* [Exercise set]
a - Answer each question from the essay about home and family, marking your answers (i), (ii) and (iii):
(i) What do the people of Stepanovka use to heat their homes?
(ii) In what year did the writer move to Germany?
(iii) When did the writer return for the first time to see the parents?
b - Reproduce word for word the part of the essay about home and family that begins with the words "In the week" and ends with the words "become when your own family suddenly feels like strangers?".

* [Text extract]
============

It smells of smoke at home

What remains of a home when one's own country becomes a perpetrator? Who do you become yourself when your own family suddenly feels like strangers?

When I think of home, I think of the the frost that freezes my nostrils while breathing. I smell the smoke from the wood stoves that everyone in my Stepanovka uses for heating, as the endless Russian gas has not yet found its way to our village. Sometimes, in Stepanovka, you cannot see the stars; the smoke from the chimneys mutes all colors and sounds.

Born in Russia the year before the collapse of the Soviet Union, I moved to Germany in 2019. I told my German friends a lot about this place, of which beyond stereotypes, hardly anyone knew anything. Since the beginning of the war, I doubt whether I truly understood what defined my homeland. It has turned into a collection of dusty memories, and I can no longer say if these memories ever corresponded to reality.

In the week after the war began, I wrote a letter to my parents but I never sent it. We’ve talked about the war once. They would say: about the special operation. The longer it lasts, the deeper the scars become, and the further apart our parallel universes drift. Over the Christmas 2022, I returned for the first time to see my parents and to capture the feelings that accompany me: the pain, the loss of identity and home, and love for people who believe in a different reality. What remains of a home when one's own country becomes a perpetrator? Who do you become when your own family suddenly feels like strangers?

============

* [Extracted records]

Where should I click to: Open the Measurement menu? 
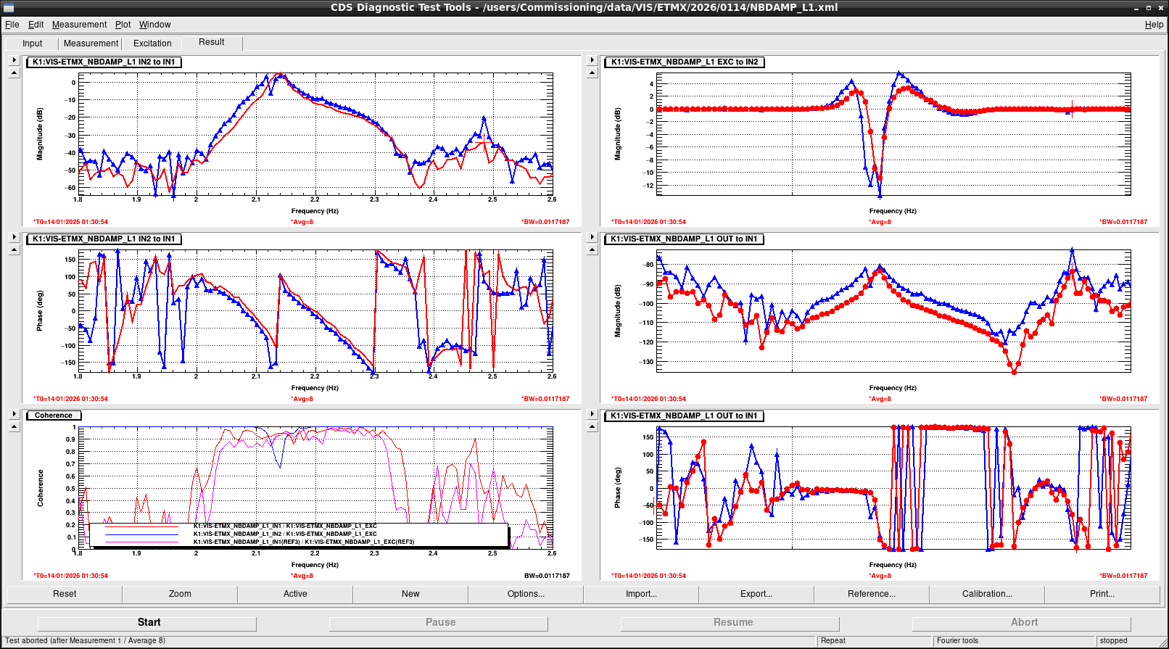(x=79, y=25)
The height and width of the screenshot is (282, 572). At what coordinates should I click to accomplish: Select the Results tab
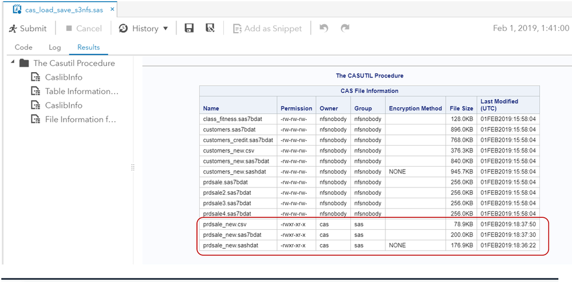tap(88, 48)
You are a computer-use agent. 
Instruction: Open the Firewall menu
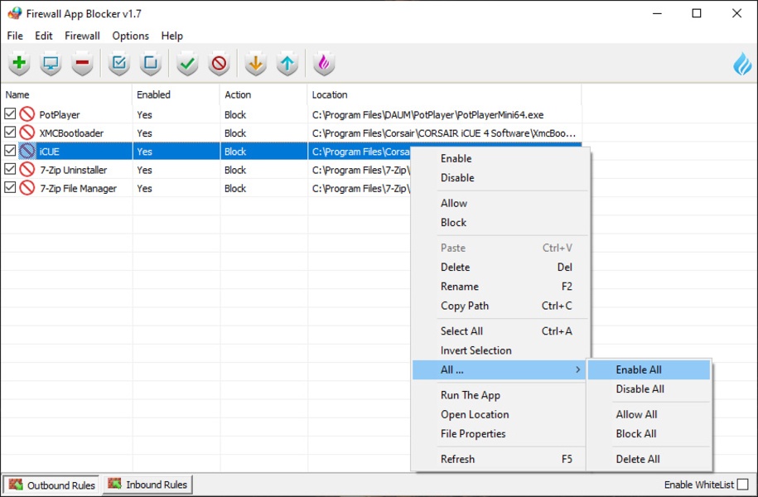click(82, 36)

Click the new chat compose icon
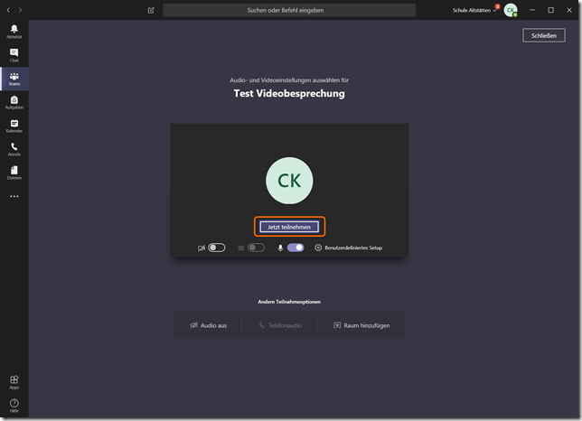(x=151, y=10)
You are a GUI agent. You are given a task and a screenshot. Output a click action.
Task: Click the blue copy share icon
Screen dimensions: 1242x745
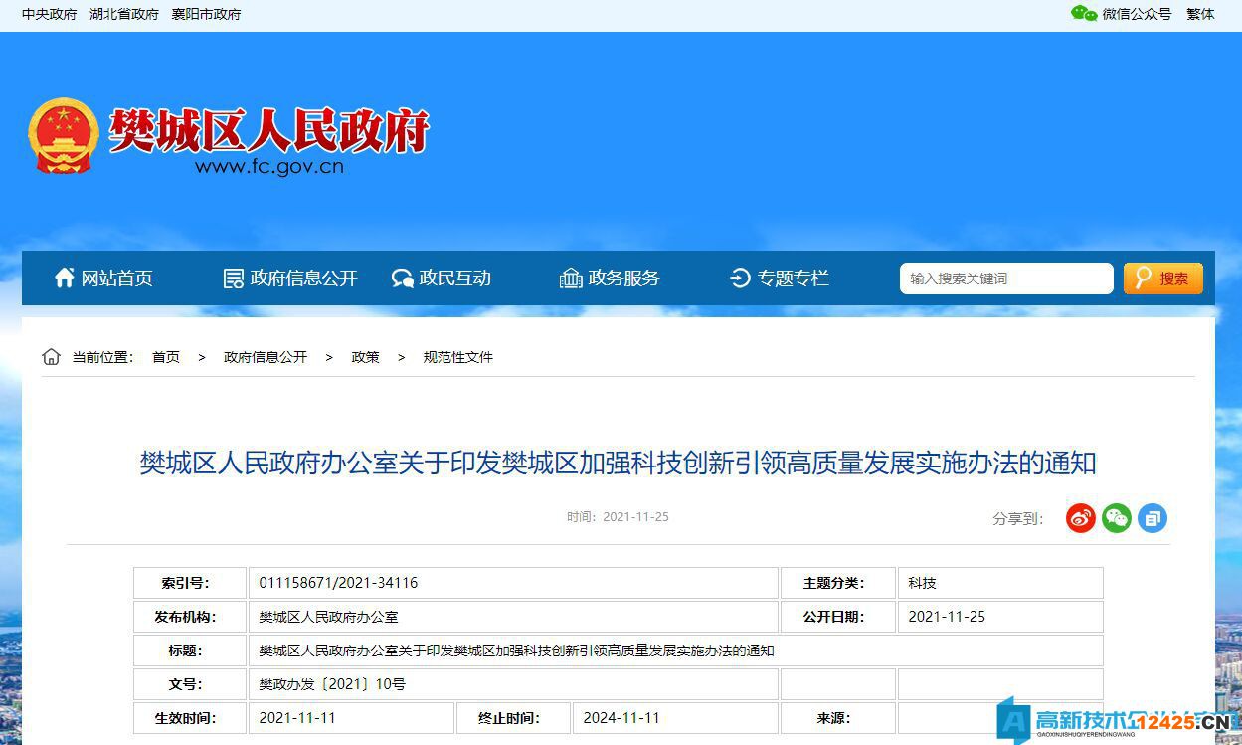[1153, 518]
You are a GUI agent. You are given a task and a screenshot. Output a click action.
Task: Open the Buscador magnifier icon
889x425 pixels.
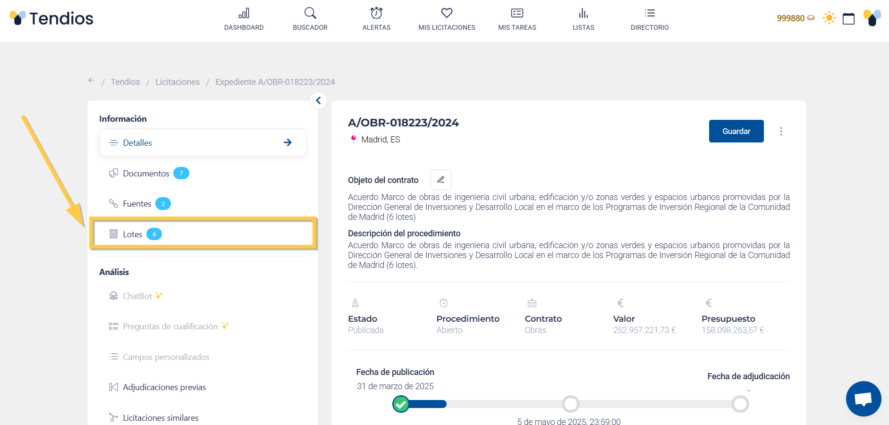coord(310,13)
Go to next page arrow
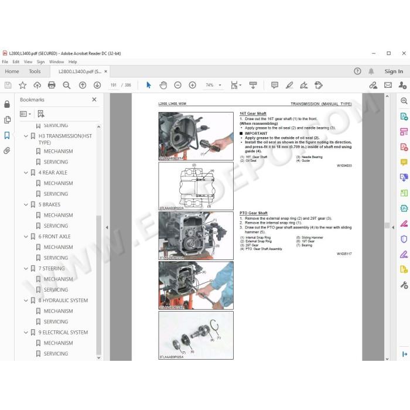 97,85
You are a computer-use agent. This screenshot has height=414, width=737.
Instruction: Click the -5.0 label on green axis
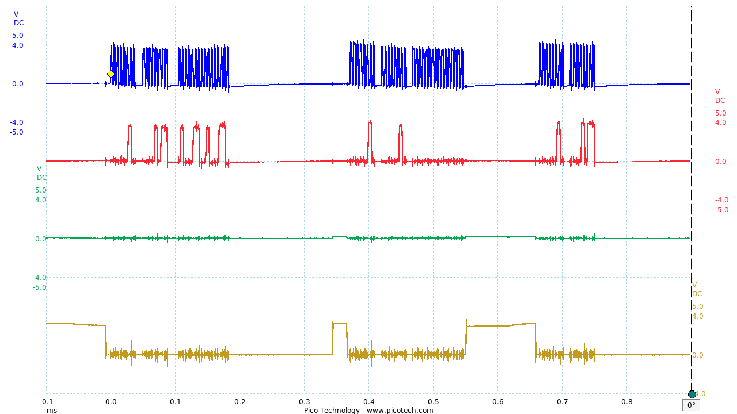[39, 286]
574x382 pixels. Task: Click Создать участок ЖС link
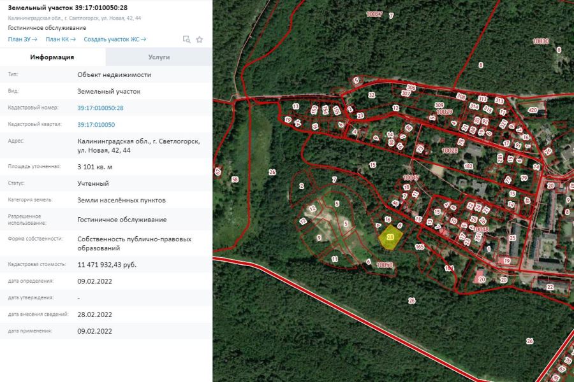click(110, 39)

============

* [Results]
a -
(i) Wood stoves.
(ii) 2019.
(iii) Over the Christmas 2022.

b -
In the week after the war began, I wrote a letter to my parents but I never sent it. We’ve talked about the war once. They would say: about the special operation. The longer it lasts, the deeper the scars become, and the further apart our parallel universes drift. Over the Christmas 2022, I returned for the first time to see my parents and to capture the feelings that accompany me: the pain, the loss of identity and home, and love for people who believe in a different reality. What remains of a home when one's own country becomes a perpetrator? Who do you become when your own family suddenly feels like strangers?